New Haven Police Department Chief Dean Esserman will teach a Yale College seminar on “Policing in America” this fall.

Esserman, who was sworn into his post last November, will teach a course that examines the “major innovations in policing over the past three decades,” according to the Yale College seminar description. Yale College Dean Mary Miller said she invited Esserman last spring to propose a course, which has since been reviewed and approved by a subcommittee in her office.

“Those who do not study history are condemned to repeat it,” Esserman told the News, adding that he was grateful and proud to be teaching the course.

This will not be the first course Esserman, who is now a fellow of Jonathan Edwards college, has taught at Yale. Last semester, he taught a Law School clinic on “Innovations in Policing” with Professor James Forman Jr. LAW ’92. Esserman has quickly become an “engaged member of the community” within both New Haven and Yale, Miller said.

All five students enrolled in Esserman’s Law School clinic last spring said they would recommend the course to other students, according to course evaluations.

While Esserman was originally slated to teach his Yale College seminar in spring 2013, his teaching plans at the Law School “made a fall course more sensible,” Assistant Dean of Academic Affairs George Levesque said.

“[Policing in America is] an interesting topic, taught from a unique perspective that combines scholarly research with ‘real world’ experience,” Levesque said.”As such, it fits perfectly within the goals of the college seminar program.”

Esserman said his fall seminar will begin by covering the murder of Christian Prince on Hillhouse Avenue in 1991 — the same year Esserman arrived as assistant chief in the NHPD.

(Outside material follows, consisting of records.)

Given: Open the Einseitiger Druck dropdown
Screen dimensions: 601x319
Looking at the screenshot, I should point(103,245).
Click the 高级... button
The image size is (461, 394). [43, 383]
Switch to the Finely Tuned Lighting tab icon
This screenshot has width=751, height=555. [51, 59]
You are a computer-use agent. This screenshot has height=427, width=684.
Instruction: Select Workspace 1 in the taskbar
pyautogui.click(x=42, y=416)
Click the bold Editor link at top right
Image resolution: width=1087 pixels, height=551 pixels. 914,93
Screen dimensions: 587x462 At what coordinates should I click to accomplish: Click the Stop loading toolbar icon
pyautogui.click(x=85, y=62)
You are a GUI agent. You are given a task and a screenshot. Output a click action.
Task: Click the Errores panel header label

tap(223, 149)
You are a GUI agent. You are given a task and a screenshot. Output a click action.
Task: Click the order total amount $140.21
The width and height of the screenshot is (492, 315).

University President Richard Levin, who said he enjoyed working with Esserman when he previously served at the NHPD, added that today he shares with Mayor John DeStefano Jr. the “highest hopes for [Esserman’s] success as Chief.”

When he served as chief of the police department in Providence, R.I., Esserman taught for several years as a visiting scholar at Roger Williams University. He graduated from Dartmouth College and a earned his law degree at New York University.

Antonia Woodford and Tapley Stephenson contributed reporting.